- Teks Bacaan -
=-=-=

Kenangan nan indah itu, masih saja terngiang menawan bukan sebagai lucid dream/mimpi sadar membayangi hampa terlupakan guna berkaca dan juga untuk membaca diri.

Siapa aku, juga kau, dan engkau //dari A sampai Z hingga tiada berhingga//agar tahu diri sehingga tidak sesatan! Menjadi ideologis kesilumanan pun dihalalin guna melolosin ambisi buhulan an sich.

 

Sang Guru Ideologis Kami

 

Tanpa bisa dipungkiri memang beliau Sang Guru ideologis religiusku, sekalipun , saya tak mungkin terlalu beranikan diri untuk mendiksikan beliau sebagai Bapak secara disinonim menjadi bagian akronimnya.

Dikarenakan, saya masih ada rasa khawatirin yang membayangi, akan kelakuanku yang dapat menodai pesan dan citra beliau.

Terutama, keyakinan beliau yang sangat dalam tentang hakikat religius ideologis yang menjadi mata hati dan batin kepribadiannya.

Beliau adalah sang guru ideologis religius yang cemerlang dan gemilang, sangat menghargai dan dihargai di dalam melayani anak didiknya dengan penuh kasih sayang.

=-=-=

- Data yang Diberikan -

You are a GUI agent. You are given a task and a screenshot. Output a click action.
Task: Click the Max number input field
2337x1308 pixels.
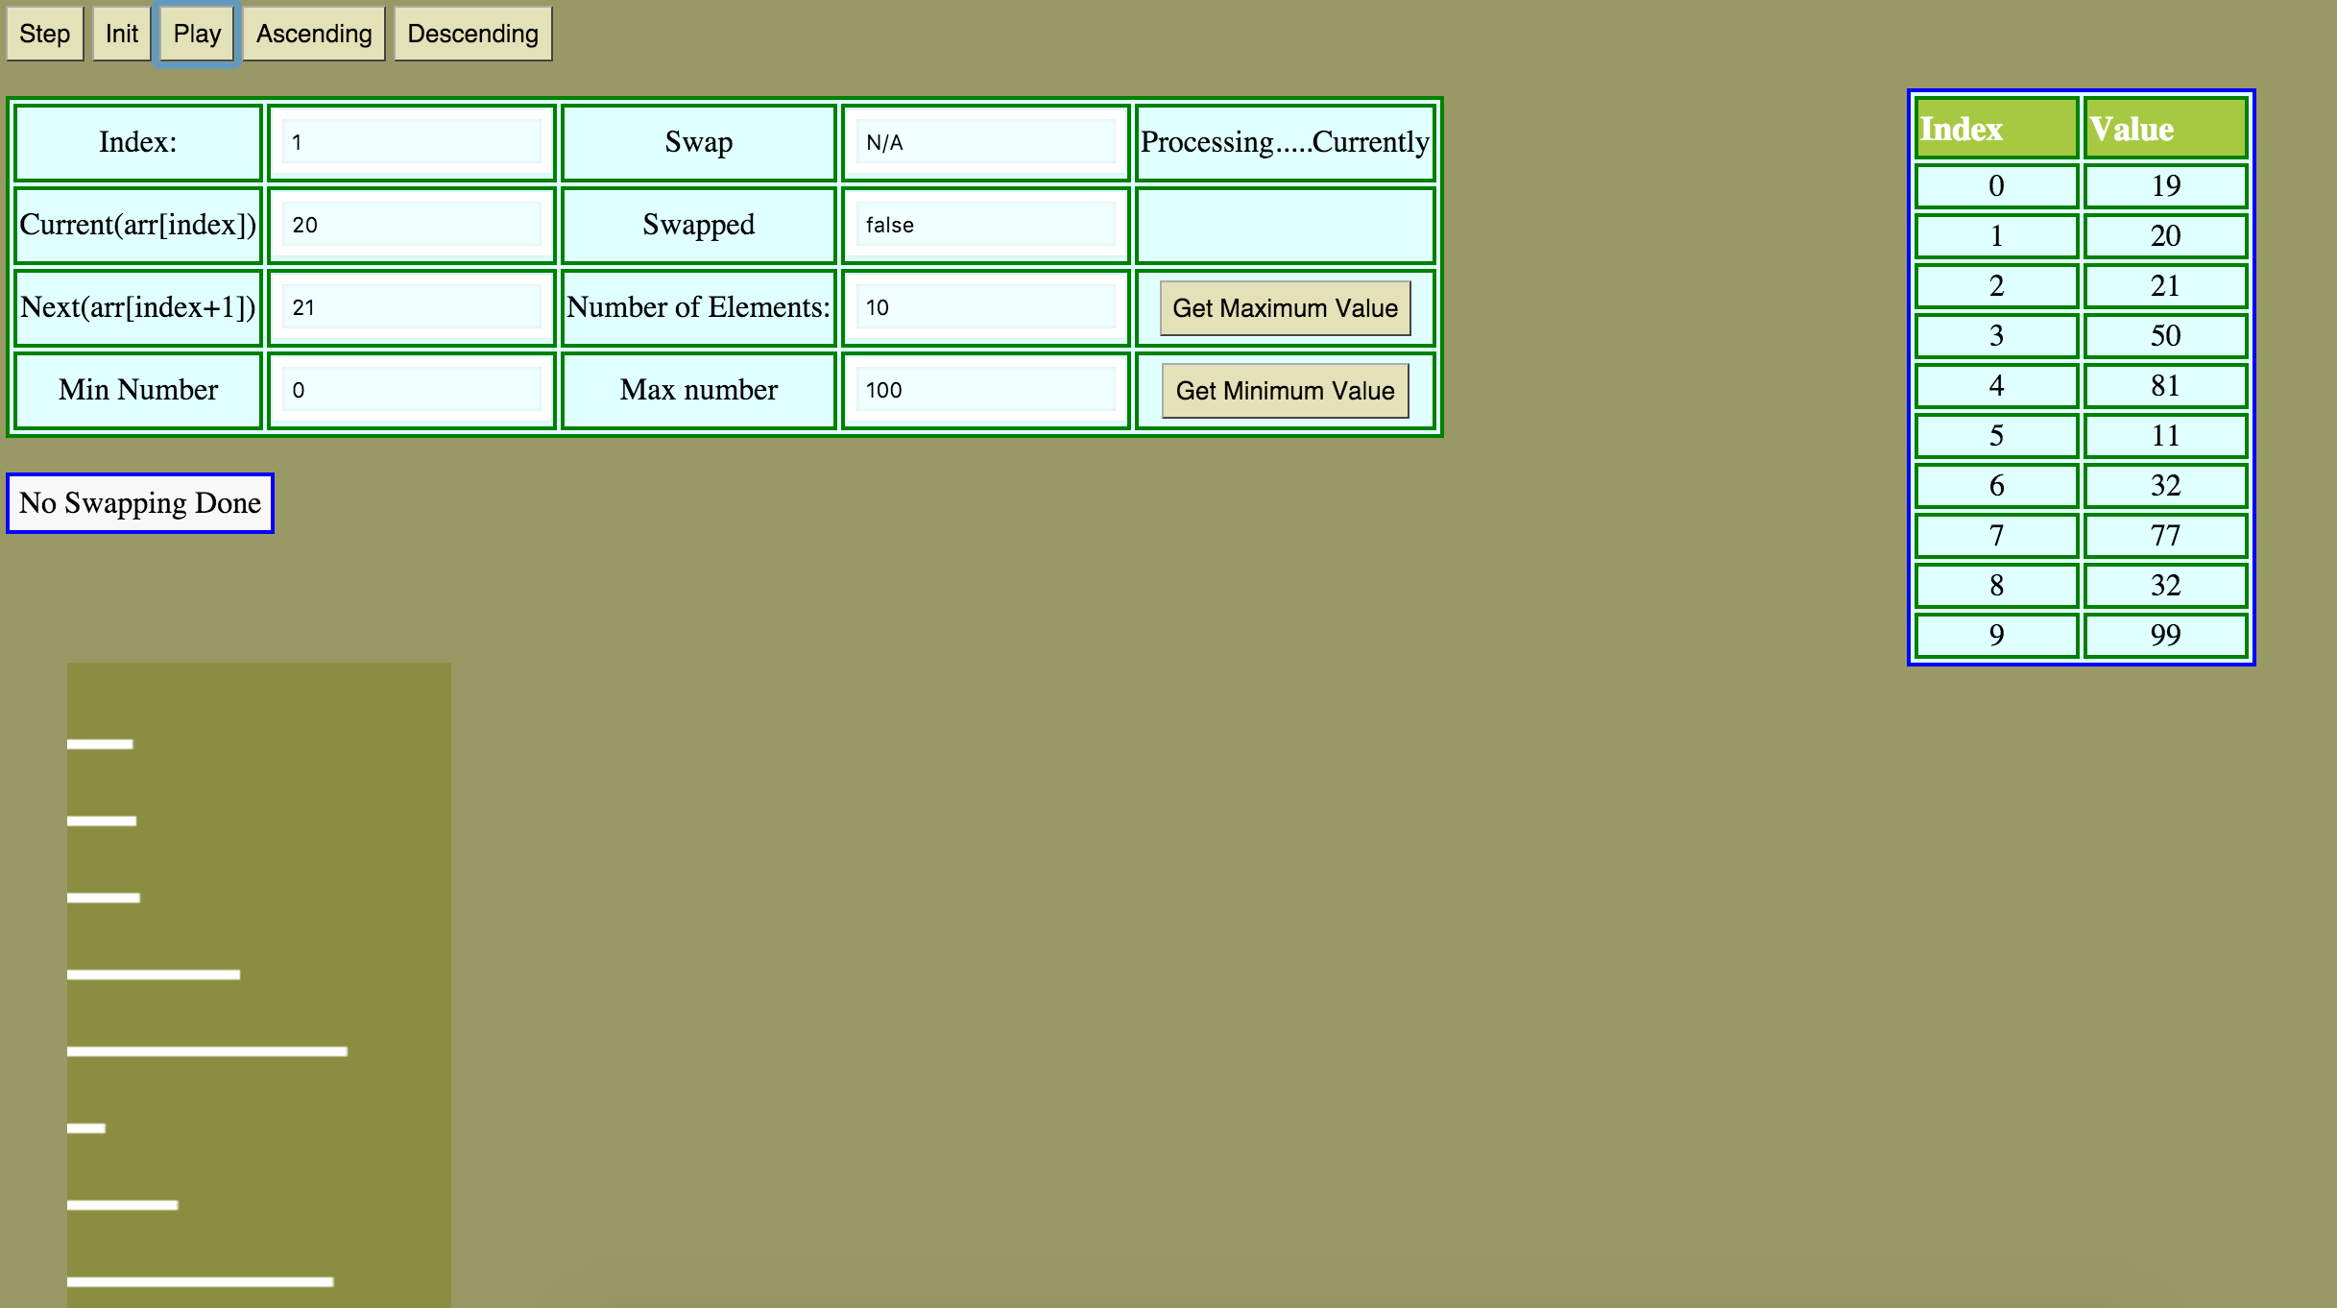(982, 390)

=-=-=

- Tugas -
A – Ringkaslah teks tentang sang guru ideologis dalam dua kalimat.
B – Tuliskan lanjutan teks tentang sang guru ideologis itu, dimulai setelah kalimat terakhirnya.

- Jawaban -
A – Penutur mengakui beliau sebagai sang guru ideologis religiusnya, tetapi tidak berani menyebut beliau "Bapak" karena khawatir kelakuannya dapat menodai pesan dan citra beliau, terutama keyakinan beliau yang sangat dalam tentang hakikat religius ideologis. Sang guru digambarkan cemerlang dan gemilang, menghargai sekaligus dihargai, serta melayani anak didiknya dengan penuh kasih sayang.

B –
Namun, tetap tegas dan lugas di dalam menegakkan aturan dengan bijaksana. Namun, tidak kaku dan beku bah logika mesin diesel di dalam tindakan, dan tetap lentur apa adanya, _berdasarkan kondisi yang mencerahkan. Tentu, tetap mengedepankan rasa kasih sayang di daĺam melayani anak didik dengan dimensi cinta kemanusiaan bah anak sendiri hingga menjadi manusia berguna, sebagaimana dipesankan oleh agama yang diyakini dan cintainya.

 

Guru Tercinta

 

Tiba tiba rindu terngiang

Kembali tercenung pikiran melancong hadir untuk dikenang

mungkin kesan bah pesan agar tidak lancang_

Lalu, kucari tautan cinta yang tulen dan tulus membina

guna dibaca kembali, tentang goresan Guruku tercinta.

 

Goresan Cinta, dapat dibaca pada link https://www.pedomankarya.co.id/2022/12. Tertanggal 19/12/2022, Pedoman Karya, memuat goresan saya, “Kiai, ternyata Aku Mencintaimu”. Dan penggalan, yakni sebagai berikut.

Wajar, memang perbuatan apapun dilakukan dengan tulus ikhlas, dan rasa cinta karena Allah semata, tentu akan dan mesti diingat tanpa bisa dipungkiri oleh siapapun.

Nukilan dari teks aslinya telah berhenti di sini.